Zulmün coğrafyayı sardığı anda, şirkin, fenalığın ve baskının gerek toplum eliyle gerekse kurumlar eliyle işlene gelir olduğunda Rabbimiz''in gönderdiği vahiy, susturulmuş mustazafların haykırmak isteyipte haykıramadığı "Yeter ey zalim" fısıltınsın gök gürültüsü edası ile tüm coğrafyada yankılanma halidir. Mazlumların kısık iniltileri ve feryatları vahyi haykıran elçilerin dilinde gür bir sedaya dönüşmüş, harp meydanlarındaki yenilmez yiğitlerin meydan okuyuş naralarını andırmıştır. Tıpkı kimsenin korkudan yüzüne dahi bakmadığı zalim Firavun''a Hz. Musa(a.s.)''ın kardeşi ile birlikte tebliğe gönderilmesi gibi"


Kurumsallaşan zulüm karşısında inleyen halk kitleleri kendilerine gönderilecek bir kurtarıcı beklemek yerine kendilerine zaten daha önceden gönderilmiş kurtarıcıları iyi okumayı öğrenmelidir. Bize vahyin ulaşmasına vesile olan Hz. Muhammed (s.a.v)''i ve Kur''an''daki diğer kılavuz ve elçileri...(selam hepsinin üzerine olsun).

O halde mademki zulümden kurtuluş yolları ve kılavuzları mevcut neden zalimin zulmü hüküm sürmekte? Bu sorunun cevabı şudur; zulümden rahatsız olmakta samimiyetsizlik yok ise Kitap ve sünnet ile bizlere öğretilen kurtuluş metotlarını şimdiki ve gelecekteki zulmü kaldırıcı yeterlilikte olduğunu kavrayamayıp bu kurtuluş çarelerini geçmişin çareleri olarak algılamak gibi yanlışlığa düşülmüş olmasındandır. " Yeter ey zalim" fısıltısının gür bir sedaya dönüşmesini istiyorsak; Kur''an''daki tarihsel bilgileri tarihsel bilince, tarihsel bilinci de imani sorumluluğa dönüştürmeliyiz. Yani Firavun''un karşısında hakkı haykıran Hz. Musa(a.s.)''ın yaşadığına, Nemrud''un karşısına dikilen, en çok sevdiğini kurban edebilmeyi göze alabilen Hz. İbrahim(a.s.) yeryüzünde bir süreliğine yaşadığına inanmanın peygamberlere iman etmek olmadığını kavramamız gerekiyor. İnanmak ve iman etmek kavramlarının farklı nitelikler taşıdığını fehmetmeliyiz.

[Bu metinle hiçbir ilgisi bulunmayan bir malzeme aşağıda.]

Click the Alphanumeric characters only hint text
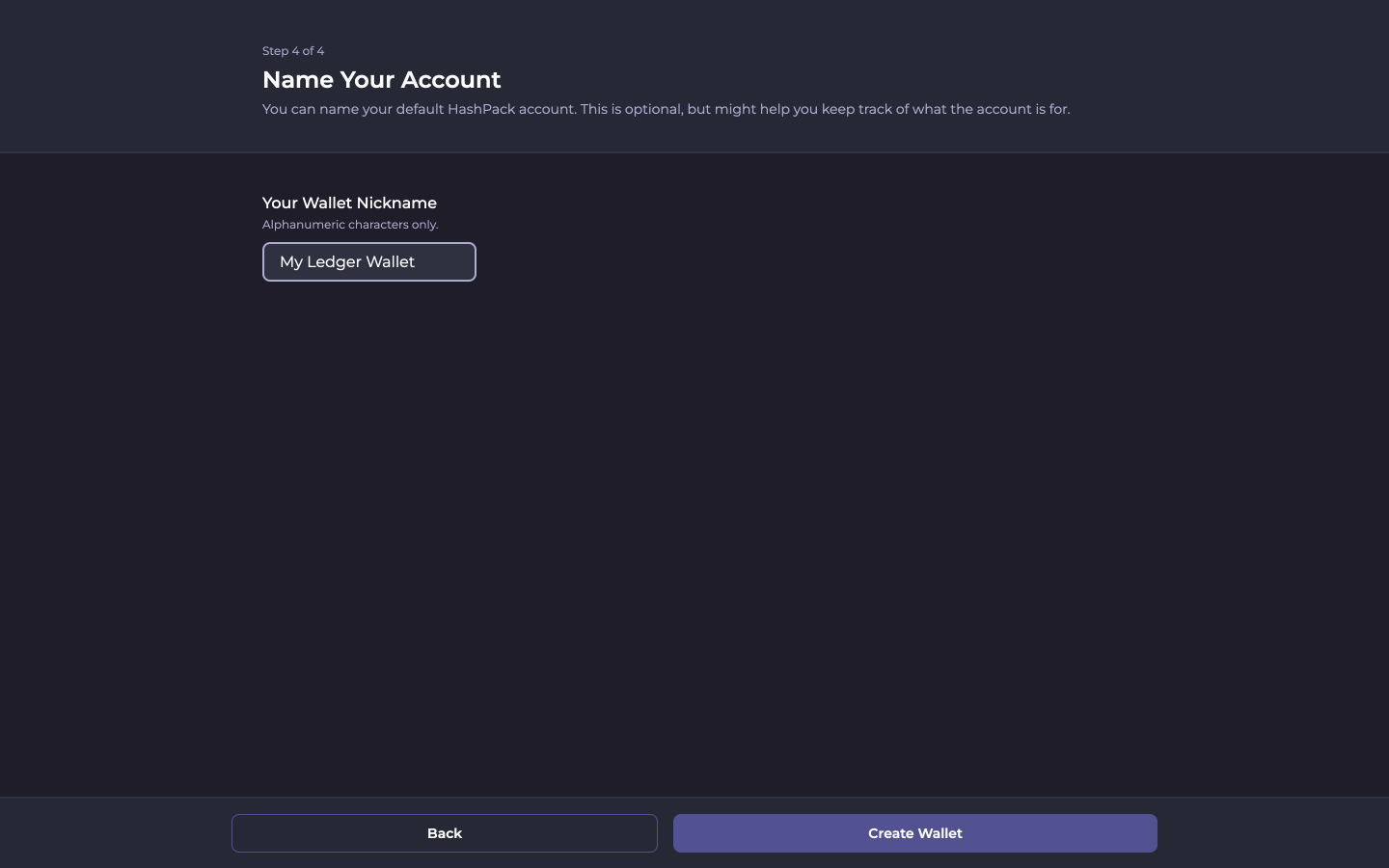[350, 224]
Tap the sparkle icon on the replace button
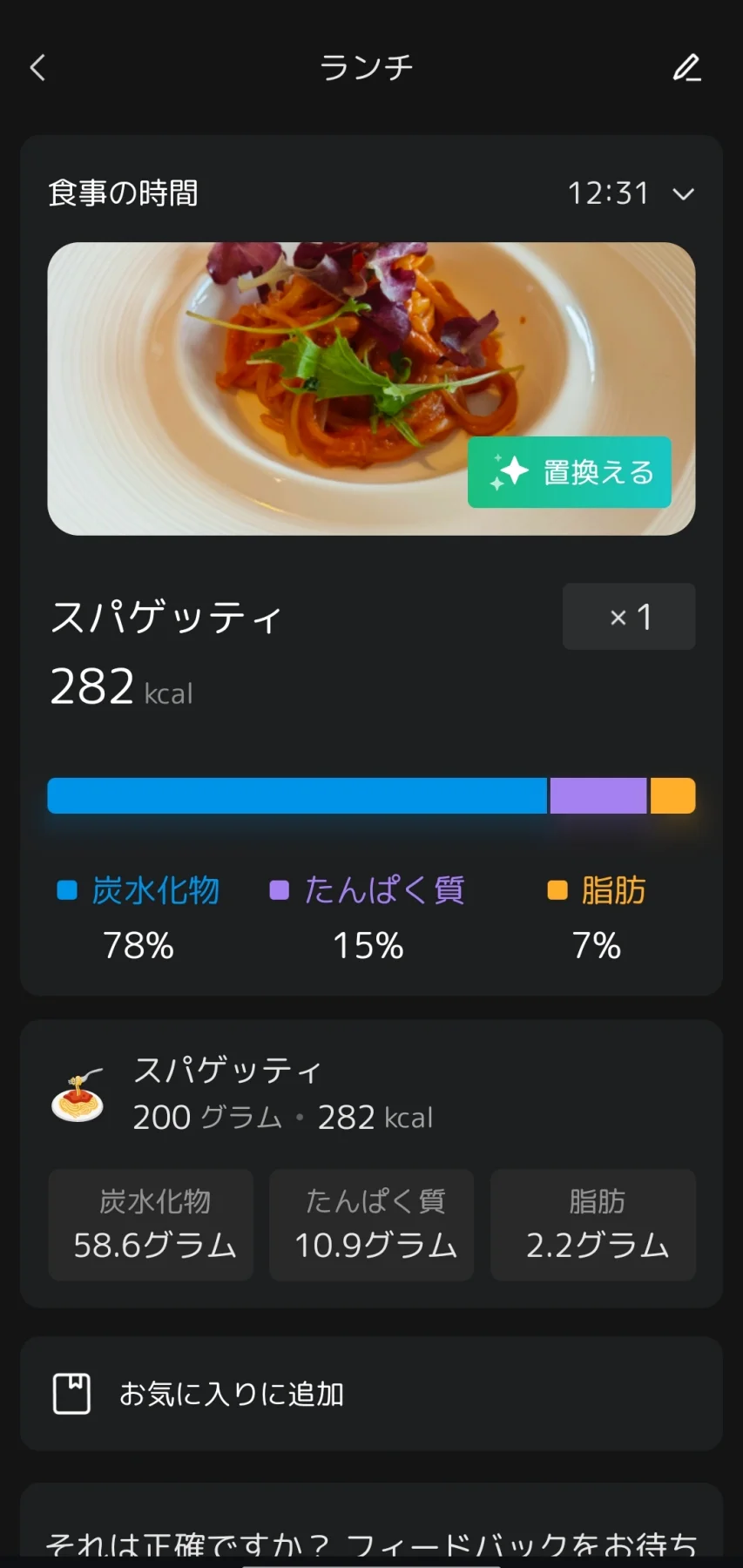The width and height of the screenshot is (743, 1568). click(510, 472)
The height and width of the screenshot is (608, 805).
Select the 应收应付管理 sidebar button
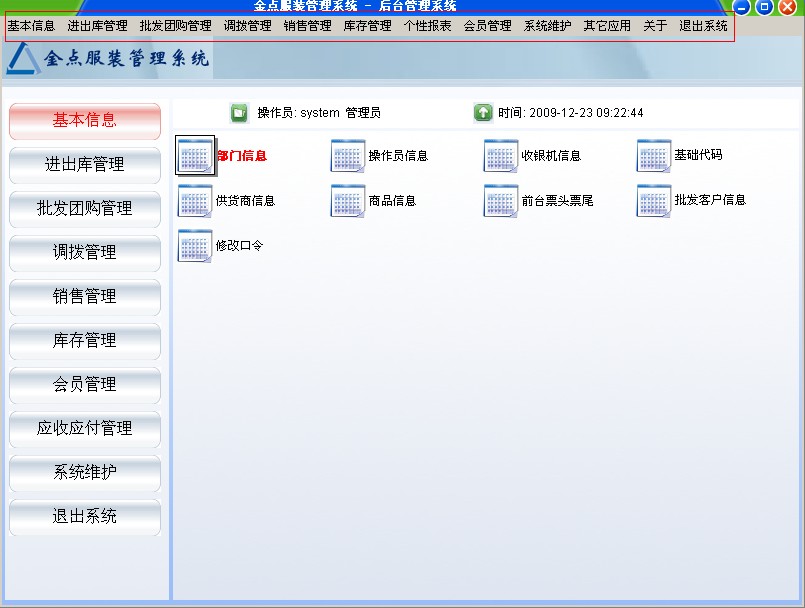[85, 429]
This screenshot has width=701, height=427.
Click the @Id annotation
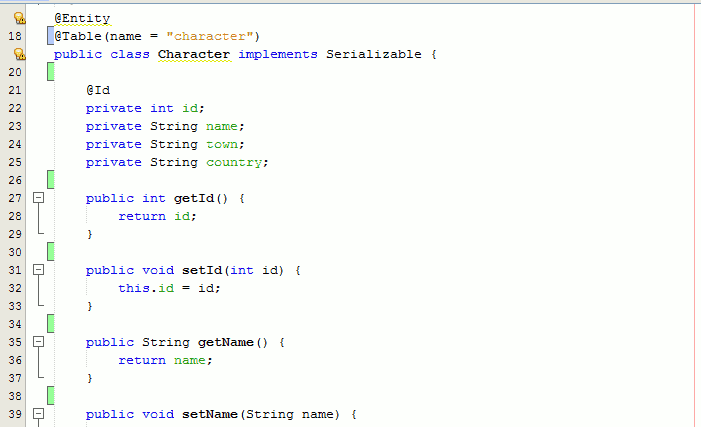click(98, 90)
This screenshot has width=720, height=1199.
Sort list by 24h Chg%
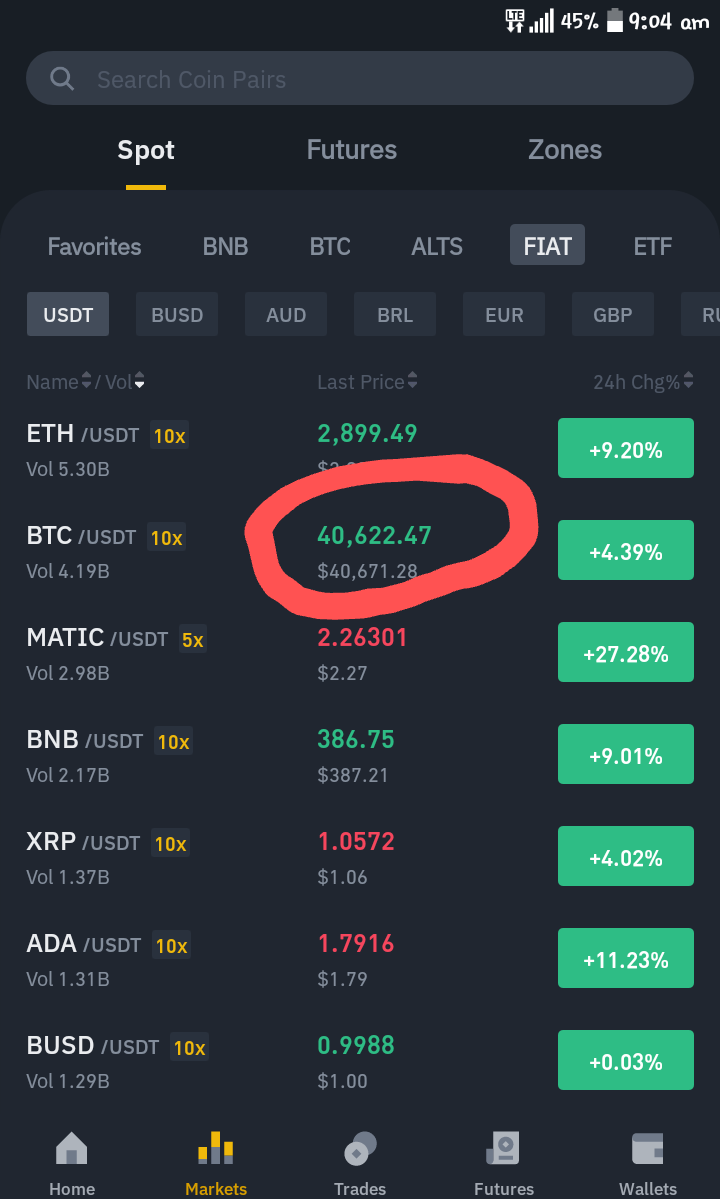tap(643, 381)
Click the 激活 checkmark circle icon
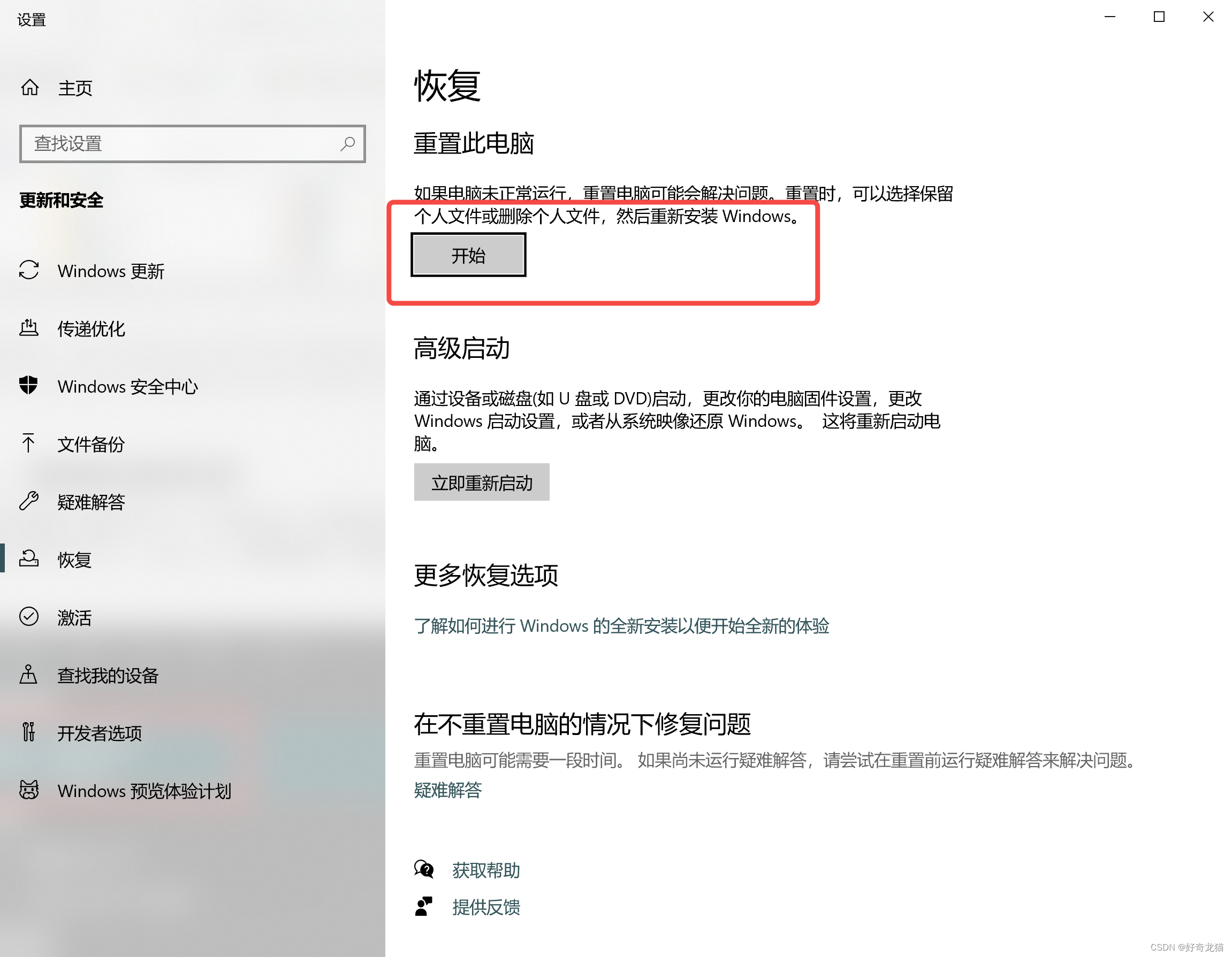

Hz. İbrahim Nemrud''un karşısına dikildi, putları kırdı, sonrada ah demeden ateş denizine daldı da yine de Tevhid''den taviz vermedi demeyi yeterli görmek sadece inanmaktır. Bu inanma hali Hz. İbrahim(a.s.) tarihsel bir kişilik olmaktan öteye geçiremeyecek kıssasını da tarihsel bir gerçek olmaktan öteye taşıyamayacaktır. Oysa Kur''an da bu mübarek kıssaların uzun uzadıya bizlere aktarılmasının hikmeti sadece tarihsel bilgilendirme değil bilakis tarihsel bilinci kavrayıp imani şuura haiz olmamız içindir. Kur''an''daki peygamberlere iman etmiş bir mü''min, İslam akidesinin "peygamberlere iman" başlığı altında bir akde imza atmış olduğunun farkında olmalıdır. Bu imza; zulme asla rıza göstirelemiyceğinin, zulme direnç ve direnişte en doğru metodunun mutlak nebevi metotlardan biri olduğunun imzasıdır.

Toplumsal zulüm ve kurumsal zulüm iş birliği yapsa da Hz.İbrahim(a.s.)''a iman ettiğini ifade eden bir mü''min zulmün karşısında tek başına ve çaresiz kalmışlığından hayıflanmadan gerekirse tek başına bir ümmet olup yeryüzündeki Hakk''ın tek şahidi olarak dini ikame ettirmeye kararlı olduğunu beyan etmiştir. Eğer bu işin sonu zindansa Yusuf(a.s.) gibi, işkence ise Zekariya(a.s.), Yahya(a.s.) ve daha nice önderler gibi, tehdit ve sürgünse Hz Musa (a.s.) gibi, Hz Muhammed(s.a.v.) gibi... Duruş serdederek bu imzasının arkasında duracağını ikrar etmiştir.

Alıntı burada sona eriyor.